Son disque Boréales, qui paraît en Novembre sous le label 1001 Notes, marque sa deuxième collaboration avec l’ ingénieur du son Cécile Lenoir,  après Romance Oubliée,  paru en 2015 aux côtés du pianiste Ferenc Vizi. Boréales est aussi le fruit d’un travail approfondi avec le compositeur et ingénieur du son Julien Podolak, qui concrétise son rêve d’adaptation de Fratres d’Arvo Pärt  pour violoncelle et bande électro-acoustique.  « Fratres est le fil d’Ariane du programme nordique et balte de ce disque, l’ enjeu était important. Son adaptation fut une grande aventure pour nous, initiatique à tous points de vue  » confie-t-elle.


LE TEMPS DE PRENDRE LE TEMPS

Hermine Horiot prend le temps de mûrir ses projets comme ses relations. Elle s’est donné trois ans pour s’immerger dans Boréales – déclenché en 2015 par la reconnaissance et le soutien de la Fondation Jean-Luc Lagardère, après son premier disque Romance Oubliée, conçu autour de la Sonate pour violoncelle et piano de Chopin avec Ferenc Vizi –, neuf mois pour s’approprier Fratres et envoyer une première maquette de son adaptation à Arvo Pärt, qui lui donnera son accord…De la même façon, elle envisage Smoking Josephine, le quintette à cordes fondé il y a deux ans par Geneviève Laurenceau et dont elle fait partie avec Olivia Hugues/Fanny Robilliard, Marie Chilemme et Laurene Durantel, comme une collaboration de longue haleine.

 « C’est une grande bouffée d’oxygène, et beaucoup de joie partagée, s’enthousiasme-t-elle. Le mélange volcanique de nos cinq personnalités a fonctionné dès la première lecture. Nous prenons le temps de construire nos programmes, avec des arrangements spécialement conçus pour nous. De les travailler, les modifier au besoin…avant de les donner en concert. Et nous enregistrons notre premier disque pour Naïve en février prochain. »

Avec tout autant d’engagement, Hermine Horiot joue au sein des Dissonances, le collectif de musiciens fondé par David Grimal.

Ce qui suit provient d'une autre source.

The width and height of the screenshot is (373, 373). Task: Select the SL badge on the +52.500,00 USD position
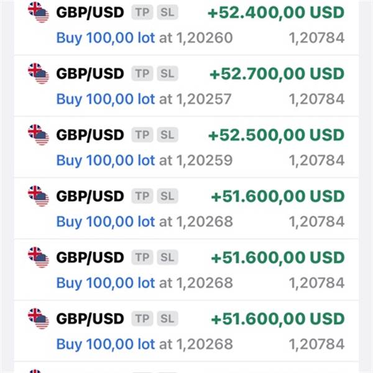click(167, 135)
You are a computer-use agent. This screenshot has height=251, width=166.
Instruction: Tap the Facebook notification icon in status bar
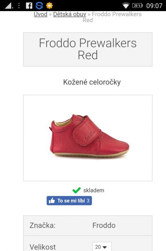[29, 6]
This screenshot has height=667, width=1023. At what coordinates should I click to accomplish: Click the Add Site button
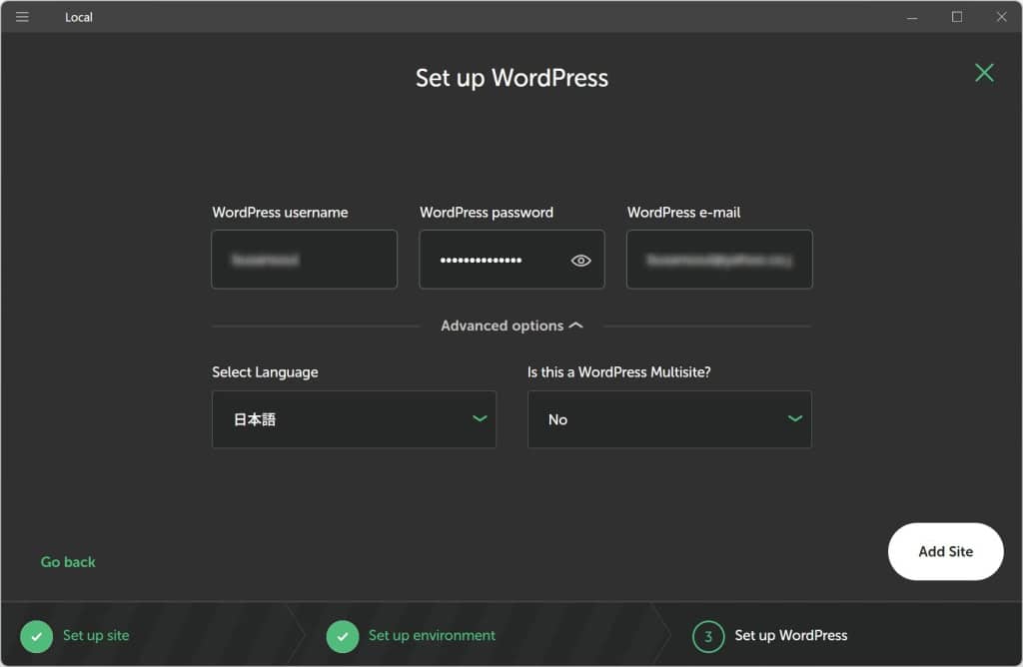point(945,551)
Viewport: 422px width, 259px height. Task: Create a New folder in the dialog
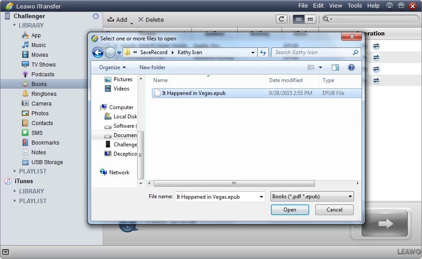pos(152,67)
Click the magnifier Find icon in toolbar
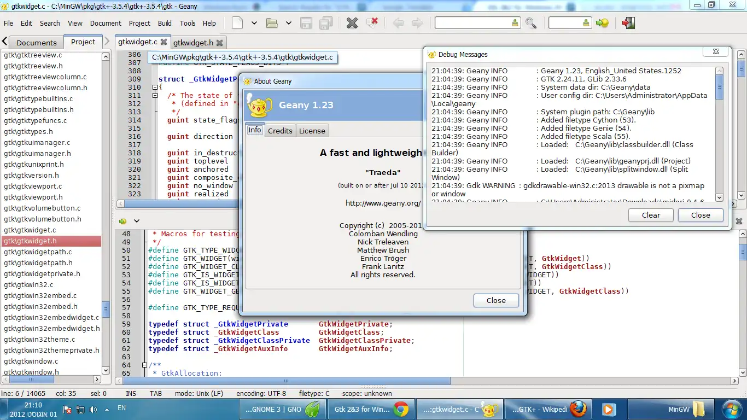This screenshot has height=420, width=747. pyautogui.click(x=531, y=23)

Elle y développe depuis dix ans son écoute et son répertoire, des Symphonies de Beethoven à celles de Bruckner et Chostakovitch, en passant par la Mer de Debussy, ou Daphnis et Chloé de Ravel… « Jouer sans chef est terriblement exigeant et galvanisant, livre-t-elle. Nous sommes toujours heureux de nous retrouver pour jouer ensemble, et abordons chaque année de nouvelles oeuvres : depuis mes premiers pas au sein de cet ensemble il y a dix ans, c’est tout un répertoire qu’il est formidable d’approcher de cette manière. Les Dissonances m’ont apporté mes plus belles sensations d’orchestre,  c’est de la musique de chambre à grande échelle en quelque sorte. Et il est très important pour moi de participer à ses saisons. Tout est une question d’équilibre, d’ajustements réfléchis entre musique de chambre, orchestre et projets solo. »


BORÉALES VERSION RÉCITAL

À l’heure de la sortie de son disque, Hermine Horiot a déjà travaillé à sa déclinaison au concert, où la partie électronique a une part plus importante, glissée en direct entre certaines œuvres par les soins de Julien Podolak.  Avec cette version « récital » – donnée le 17 Novembre à Caen puis le 8 Janvier prochain à Versailles notamment –, elle souhaite pérenniser son programme et le faire vivre dans l’échange avec le public. « C’est un dialogue onirique entre le violoncelle et l’électronique, une réflexion sur le pouvoir émotionnel du son, des sons…Au fil des concerts, nous allons développer cet univers, qui m’amène d’ailleurs à jouer différemment, et qui propose une autre écoute  au public également » 

Public qui aura ainsi l’occasion de découvrir sur scène et dans son élément cette violoncelliste aux multiples ressources.